§ **What this task involves**
Please reproduce the data in its entirety, word for word.

(Stored data entries)
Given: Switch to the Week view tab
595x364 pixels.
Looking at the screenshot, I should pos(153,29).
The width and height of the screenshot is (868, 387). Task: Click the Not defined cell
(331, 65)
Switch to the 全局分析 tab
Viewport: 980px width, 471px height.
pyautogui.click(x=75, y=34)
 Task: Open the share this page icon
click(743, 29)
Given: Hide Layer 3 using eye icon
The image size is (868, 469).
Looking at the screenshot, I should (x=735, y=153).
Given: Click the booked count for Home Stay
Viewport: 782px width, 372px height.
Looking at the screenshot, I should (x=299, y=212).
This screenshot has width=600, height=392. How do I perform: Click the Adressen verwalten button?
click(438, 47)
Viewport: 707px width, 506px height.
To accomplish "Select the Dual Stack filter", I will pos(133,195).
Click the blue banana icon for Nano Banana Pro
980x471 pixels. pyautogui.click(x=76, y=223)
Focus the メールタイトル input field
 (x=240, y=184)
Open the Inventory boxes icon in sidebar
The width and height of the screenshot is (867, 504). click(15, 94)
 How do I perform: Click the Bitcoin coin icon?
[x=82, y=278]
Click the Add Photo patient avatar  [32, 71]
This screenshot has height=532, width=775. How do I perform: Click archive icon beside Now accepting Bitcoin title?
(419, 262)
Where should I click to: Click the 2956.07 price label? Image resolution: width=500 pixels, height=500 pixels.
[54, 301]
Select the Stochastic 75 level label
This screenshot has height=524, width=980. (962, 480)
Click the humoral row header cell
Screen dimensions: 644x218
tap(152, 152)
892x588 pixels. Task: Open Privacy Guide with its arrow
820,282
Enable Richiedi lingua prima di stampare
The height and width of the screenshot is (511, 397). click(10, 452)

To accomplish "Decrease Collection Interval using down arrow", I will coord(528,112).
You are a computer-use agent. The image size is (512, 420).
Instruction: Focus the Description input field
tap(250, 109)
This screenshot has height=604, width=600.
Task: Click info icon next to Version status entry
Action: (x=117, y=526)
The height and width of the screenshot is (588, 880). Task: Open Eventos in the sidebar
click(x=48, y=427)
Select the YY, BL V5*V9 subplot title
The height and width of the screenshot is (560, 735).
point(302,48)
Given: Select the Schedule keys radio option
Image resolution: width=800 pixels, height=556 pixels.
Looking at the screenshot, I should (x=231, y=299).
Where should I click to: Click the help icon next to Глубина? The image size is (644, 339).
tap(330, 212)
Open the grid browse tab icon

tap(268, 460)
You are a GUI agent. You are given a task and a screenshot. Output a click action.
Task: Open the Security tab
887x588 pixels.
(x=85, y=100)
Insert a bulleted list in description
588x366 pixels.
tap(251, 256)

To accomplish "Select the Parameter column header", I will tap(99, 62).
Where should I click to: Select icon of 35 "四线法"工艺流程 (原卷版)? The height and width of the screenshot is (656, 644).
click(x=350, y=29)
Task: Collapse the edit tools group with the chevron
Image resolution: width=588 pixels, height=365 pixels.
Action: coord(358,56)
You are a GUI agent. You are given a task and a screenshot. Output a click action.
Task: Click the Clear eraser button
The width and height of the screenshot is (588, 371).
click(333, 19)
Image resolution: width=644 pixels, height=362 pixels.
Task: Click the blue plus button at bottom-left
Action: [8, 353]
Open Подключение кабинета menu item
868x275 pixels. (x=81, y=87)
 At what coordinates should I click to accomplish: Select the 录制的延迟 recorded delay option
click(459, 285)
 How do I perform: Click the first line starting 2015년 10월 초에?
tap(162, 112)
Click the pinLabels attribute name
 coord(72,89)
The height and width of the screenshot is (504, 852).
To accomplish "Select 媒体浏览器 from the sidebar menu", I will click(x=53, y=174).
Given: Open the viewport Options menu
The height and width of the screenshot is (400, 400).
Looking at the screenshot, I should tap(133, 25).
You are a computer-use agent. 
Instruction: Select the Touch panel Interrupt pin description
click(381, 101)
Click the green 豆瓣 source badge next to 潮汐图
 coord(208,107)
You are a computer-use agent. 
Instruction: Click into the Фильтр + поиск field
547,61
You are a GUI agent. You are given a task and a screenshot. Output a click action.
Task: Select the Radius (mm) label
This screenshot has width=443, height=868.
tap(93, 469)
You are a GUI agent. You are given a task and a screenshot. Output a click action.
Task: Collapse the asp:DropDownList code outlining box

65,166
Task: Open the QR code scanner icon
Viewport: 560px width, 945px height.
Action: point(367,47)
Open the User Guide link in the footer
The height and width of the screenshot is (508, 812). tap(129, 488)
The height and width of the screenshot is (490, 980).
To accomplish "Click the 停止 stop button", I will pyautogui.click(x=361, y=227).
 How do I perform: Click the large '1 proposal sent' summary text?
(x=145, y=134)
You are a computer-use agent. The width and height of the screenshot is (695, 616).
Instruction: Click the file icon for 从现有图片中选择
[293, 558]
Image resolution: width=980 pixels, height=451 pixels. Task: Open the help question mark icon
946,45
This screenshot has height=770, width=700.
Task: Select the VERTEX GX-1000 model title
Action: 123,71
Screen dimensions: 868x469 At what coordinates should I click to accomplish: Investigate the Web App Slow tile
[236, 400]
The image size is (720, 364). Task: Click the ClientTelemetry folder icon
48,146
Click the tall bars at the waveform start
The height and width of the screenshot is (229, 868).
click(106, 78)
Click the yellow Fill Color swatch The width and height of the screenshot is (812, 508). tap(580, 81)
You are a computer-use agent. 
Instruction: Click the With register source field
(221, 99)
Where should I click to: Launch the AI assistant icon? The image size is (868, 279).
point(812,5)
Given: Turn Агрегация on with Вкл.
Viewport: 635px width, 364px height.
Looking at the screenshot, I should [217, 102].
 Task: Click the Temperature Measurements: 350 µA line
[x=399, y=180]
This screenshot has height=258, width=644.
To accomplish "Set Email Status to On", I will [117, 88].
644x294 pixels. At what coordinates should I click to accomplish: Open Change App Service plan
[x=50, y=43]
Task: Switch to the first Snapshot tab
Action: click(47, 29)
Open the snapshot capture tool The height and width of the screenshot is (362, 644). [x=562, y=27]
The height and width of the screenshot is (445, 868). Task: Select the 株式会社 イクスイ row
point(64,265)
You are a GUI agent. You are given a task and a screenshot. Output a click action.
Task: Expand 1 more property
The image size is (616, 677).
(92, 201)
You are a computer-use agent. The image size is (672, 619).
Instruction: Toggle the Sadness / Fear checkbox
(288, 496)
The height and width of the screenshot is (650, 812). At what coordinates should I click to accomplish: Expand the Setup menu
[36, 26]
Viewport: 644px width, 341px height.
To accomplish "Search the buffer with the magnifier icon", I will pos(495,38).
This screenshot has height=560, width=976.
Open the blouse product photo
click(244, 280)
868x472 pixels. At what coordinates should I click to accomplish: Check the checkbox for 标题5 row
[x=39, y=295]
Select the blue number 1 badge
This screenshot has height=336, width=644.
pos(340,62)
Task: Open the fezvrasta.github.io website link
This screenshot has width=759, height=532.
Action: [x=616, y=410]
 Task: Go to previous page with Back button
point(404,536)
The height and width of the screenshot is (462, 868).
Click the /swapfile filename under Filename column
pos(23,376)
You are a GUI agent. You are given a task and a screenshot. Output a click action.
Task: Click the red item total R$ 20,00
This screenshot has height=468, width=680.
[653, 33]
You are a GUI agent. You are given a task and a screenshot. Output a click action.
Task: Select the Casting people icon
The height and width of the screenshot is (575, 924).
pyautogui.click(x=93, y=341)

§ **Exercise output**
Given: Switch to the Week view tab
595x364 pixels.
Looking at the screenshot, I should pos(153,29).
The width and height of the screenshot is (868, 387). Task: Click the Not defined cell
(331, 65)
Switch to the 全局分析 tab
Viewport: 980px width, 471px height.
pyautogui.click(x=75, y=34)
 Task: Open the share this page icon
click(743, 29)
Given: Hide Layer 3 using eye icon
The image size is (868, 469).
Looking at the screenshot, I should (x=735, y=153).
Given: Click the booked count for Home Stay
Viewport: 782px width, 372px height.
Looking at the screenshot, I should (x=299, y=212).
This screenshot has width=600, height=392. How do I perform: Click the Adressen verwalten button?
click(438, 47)
Viewport: 707px width, 506px height.
To accomplish "Select the Dual Stack filter", I will pos(133,195).
Click the blue banana icon for Nano Banana Pro
980x471 pixels. pyautogui.click(x=76, y=223)
Focus the メールタイトル input field
 (x=240, y=184)
Open the Inventory boxes icon in sidebar
The width and height of the screenshot is (867, 504). click(15, 94)
 How do I perform: Click the Bitcoin coin icon?
[x=82, y=278]
Click the Add Photo patient avatar  [32, 71]
This screenshot has height=532, width=775. How do I perform: Click archive icon beside Now accepting Bitcoin title?
(419, 262)
Where should I click to: Click the 2956.07 price label? Image resolution: width=500 pixels, height=500 pixels.
[54, 301]
Select the Stochastic 75 level label
This screenshot has height=524, width=980. (962, 480)
Click the humoral row header cell
Screen dimensions: 644x218
tap(152, 152)
892x588 pixels. Task: Open Privacy Guide with its arrow
820,282
Enable Richiedi lingua prima di stampare
The height and width of the screenshot is (511, 397). click(10, 452)

To accomplish "Decrease Collection Interval using down arrow", I will coord(528,112).
You are a computer-use agent. The image size is (512, 420).
Instruction: Focus the Description input field
tap(250, 109)
This screenshot has height=604, width=600.
Task: Click info icon next to Version status entry
Action: (x=117, y=526)
The height and width of the screenshot is (588, 880). Task: Open Eventos in the sidebar
click(x=48, y=427)
Select the YY, BL V5*V9 subplot title
The height and width of the screenshot is (560, 735).
point(302,48)
Given: Select the Schedule keys radio option
Image resolution: width=800 pixels, height=556 pixels.
Looking at the screenshot, I should (x=231, y=299).
Where should I click to: Click the help icon next to Глубина? The image size is (644, 339).
tap(330, 212)
Open the grid browse tab icon

tap(268, 460)
You are a GUI agent. You are given a task and a screenshot. Output a click action.
Task: Open the Security tab
887x588 pixels.
(x=85, y=100)
Insert a bulleted list in description
588x366 pixels.
tap(251, 256)

To accomplish "Select the Parameter column header", I will tap(99, 62).
Where should I click to: Select icon of 35 "四线法"工艺流程 (原卷版)? The height and width of the screenshot is (656, 644).
click(x=350, y=29)
Task: Collapse the edit tools group with the chevron
Image resolution: width=588 pixels, height=365 pixels.
Action: coord(358,56)
You are a GUI agent. You are given a task and a screenshot. Output a click action.
Task: Click the Clear eraser button
The width and height of the screenshot is (588, 371).
click(333, 19)
Image resolution: width=644 pixels, height=362 pixels.
Task: Click the blue plus button at bottom-left
Action: [8, 353]
Open Подключение кабинета menu item
868x275 pixels. (x=81, y=87)
 At what coordinates should I click to accomplish: Select the 录制的延迟 recorded delay option
click(459, 285)
 How do I perform: Click the first line starting 2015년 10월 초에?
tap(162, 112)
Click the pinLabels attribute name
 coord(72,89)
The height and width of the screenshot is (504, 852).
To accomplish "Select 媒体浏览器 from the sidebar menu", I will click(x=53, y=174).
Given: Open the viewport Options menu
The height and width of the screenshot is (400, 400).
Looking at the screenshot, I should tap(133, 25).
You are a computer-use agent. 
Instruction: Select the Touch panel Interrupt pin description
click(381, 101)
Click the green 豆瓣 source badge next to 潮汐图
 coord(208,107)
You are a computer-use agent. 
Instruction: Click into the Фильтр + поиск field
547,61
You are a GUI agent. You are given a task and a screenshot. Output a click action.
Task: Select the Radius (mm) label
This screenshot has width=443, height=868.
tap(93, 469)
You are a GUI agent. You are given a task and a screenshot. Output a click action.
Task: Collapse the asp:DropDownList code outlining box

65,166
Task: Open the QR code scanner icon
Viewport: 560px width, 945px height.
Action: point(367,47)
Open the User Guide link in the footer
The height and width of the screenshot is (508, 812). tap(129, 488)
The height and width of the screenshot is (490, 980).
To accomplish "Click the 停止 stop button", I will pyautogui.click(x=361, y=227).
 How do I perform: Click the large '1 proposal sent' summary text?
(x=145, y=134)
You are a computer-use agent. The width and height of the screenshot is (695, 616).
Instruction: Click the file icon for 从现有图片中选择
[293, 558]
Image resolution: width=980 pixels, height=451 pixels. Task: Open the help question mark icon
946,45
This screenshot has height=770, width=700.
Task: Select the VERTEX GX-1000 model title
Action: 123,71
Screen dimensions: 868x469 At what coordinates should I click to accomplish: Investigate the Web App Slow tile
[236, 400]
The image size is (720, 364). Task: Click the ClientTelemetry folder icon
48,146
Click the tall bars at the waveform start
The height and width of the screenshot is (229, 868).
click(106, 78)
Click the yellow Fill Color swatch The width and height of the screenshot is (812, 508). tap(580, 81)
You are a computer-use agent. 
Instruction: Click the With register source field
(221, 99)
Where should I click to: Launch the AI assistant icon? The image size is (868, 279).
point(812,5)
Given: Turn Агрегация on with Вкл.
Viewport: 635px width, 364px height.
Looking at the screenshot, I should [217, 102].
 Task: Click the Temperature Measurements: 350 µA line
[x=399, y=180]
This screenshot has height=258, width=644.
To accomplish "Set Email Status to On", I will [117, 88].
644x294 pixels. At what coordinates should I click to accomplish: Open Change App Service plan
[x=50, y=43]
Task: Switch to the first Snapshot tab
Action: click(47, 29)
Open the snapshot capture tool The height and width of the screenshot is (362, 644). [x=562, y=27]
The height and width of the screenshot is (445, 868). Task: Select the 株式会社 イクスイ row
point(64,265)
You are a GUI agent. You are given a task and a screenshot. Output a click action.
Task: Expand 1 more property
The image size is (616, 677).
(92, 201)
You are a computer-use agent. The image size is (672, 619).
Instruction: Toggle the Sadness / Fear checkbox
(288, 496)
The height and width of the screenshot is (650, 812). At what coordinates should I click to accomplish: Expand the Setup menu
[36, 26]
Viewport: 644px width, 341px height.
To accomplish "Search the buffer with the magnifier icon", I will pos(495,38).
This screenshot has height=560, width=976.
Open the blouse product photo
click(244, 280)
868x472 pixels. At what coordinates should I click to accomplish: Check the checkbox for 标题5 row
[x=39, y=295]
Select the blue number 1 badge
This screenshot has height=336, width=644.
pos(340,62)
Task: Open the fezvrasta.github.io website link
This screenshot has width=759, height=532.
Action: [x=616, y=410]
 Task: Go to previous page with Back button
point(404,536)
The height and width of the screenshot is (462, 868).
Click the /swapfile filename under Filename column
pos(23,376)
You are a GUI agent. You are given a task and a screenshot. Output a click action.
Task: Click the red item total R$ 20,00
This screenshot has height=468, width=680.
[653, 33]
You are a GUI agent. You are given a task and a screenshot. Output a click action.
Task: Select the Casting people icon
The height and width of the screenshot is (575, 924).
pyautogui.click(x=93, y=341)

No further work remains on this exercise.